Tribal leaders from the Confederated Tribes of Grand Ronde (CTGR) gathered on Tuesday, September 21 to commemorate the beginning of on-site demolition work at the former Blue Heron paper mill in Oregon City.  The private event marks the first time any large-scale demolition has occurred on the site since its closure and will continue in phases, in coordination with Oregon DEQ and remediation efforts.

“This is a special time for our people as we begin our work as stewards of the falls,” said Cheryle A. Kennedy, Chairwoman of the CTGR. “We are excited to begin the healing process for this land as well as take the first steps towards real progress in bringing our vision for this site to life.”

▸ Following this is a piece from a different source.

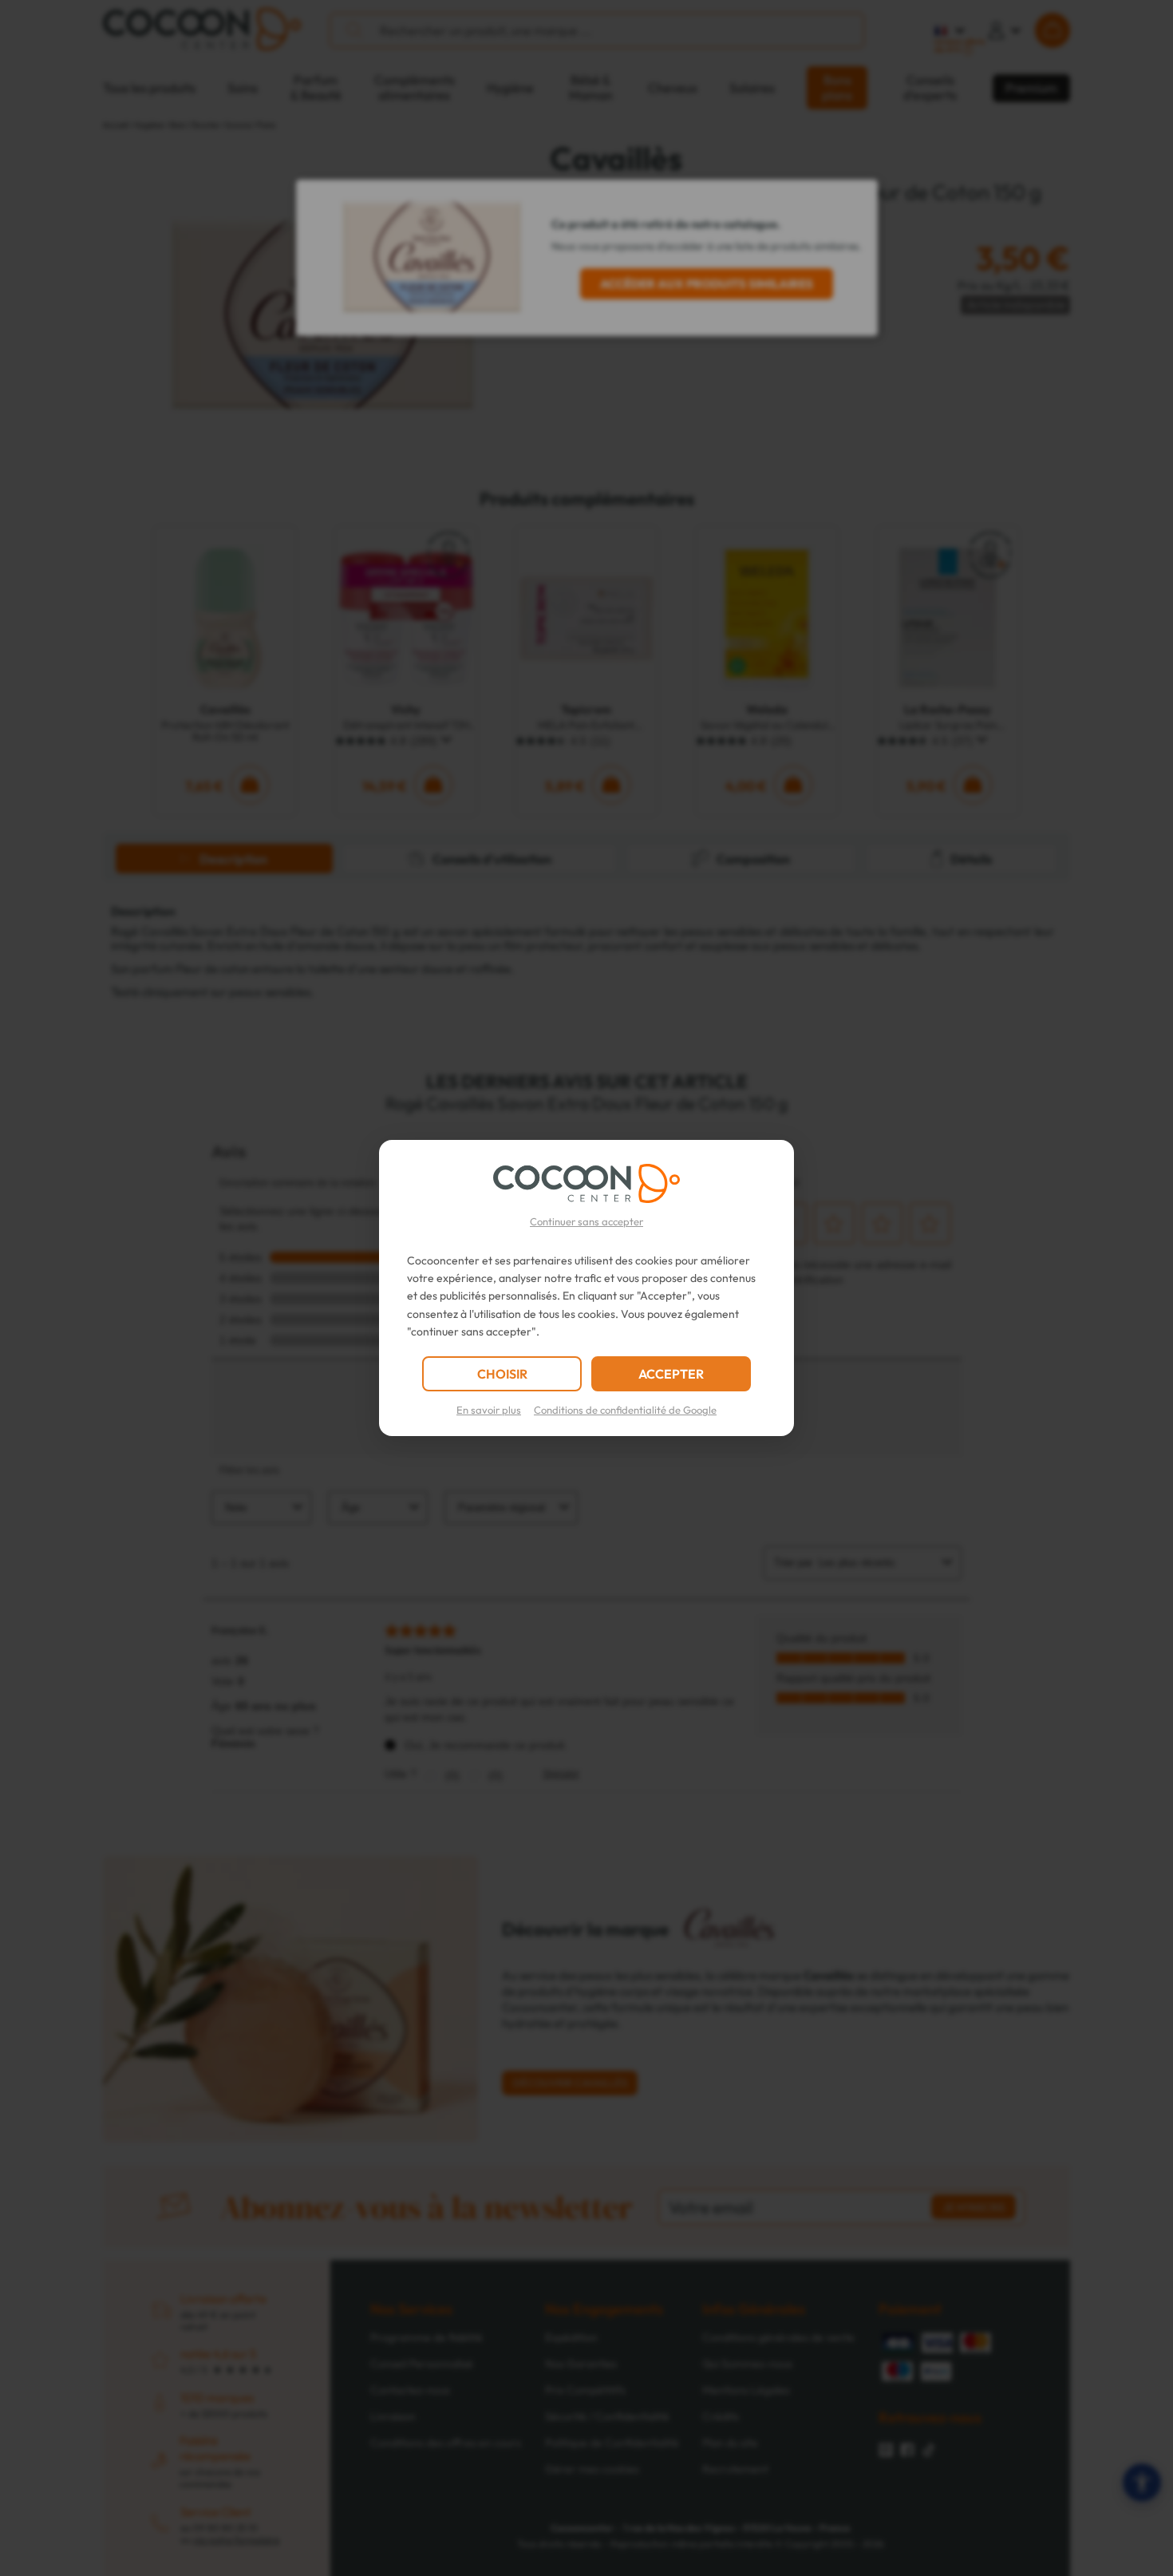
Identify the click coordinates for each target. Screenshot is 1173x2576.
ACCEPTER (671, 1374)
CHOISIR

The Tribe shared its Vision for the site in March 2021. That vision is focused on healing the land through extensive ecological restoration, celebrating the site’s tribal connection, and bringing the public back to tumwata/Willamette Falls.  The site’s restoration efforts will focus on the natural basalt landscape and water channels underneath defunct industrial buildings, re-establishing native plantings and restoring riparian habitat for native fish, birds and other wildlife.

“Getting to see actual demolition begin on-site was so exciting, after ten long years of discussion since the paper mill closed. We’ve been working hard towards this goal since acquiring the property and are proud to see the tangible impact begin,” said Chris Mercier, Vice Chair of the CTGR. “This is a major step forward for the project and to reintroducing the general public to this special place.”

In addition to the restoration work, the Tribe envisions a mixed-use development at the northern end of the site. Any potential development would visually and physically connect to the restored landscape and could include office space, hospitality, institutional or educational spaces, as well as tribal spaces, public gathering spots, restaurants, retail, and public access to tumwata/Willamette Falls.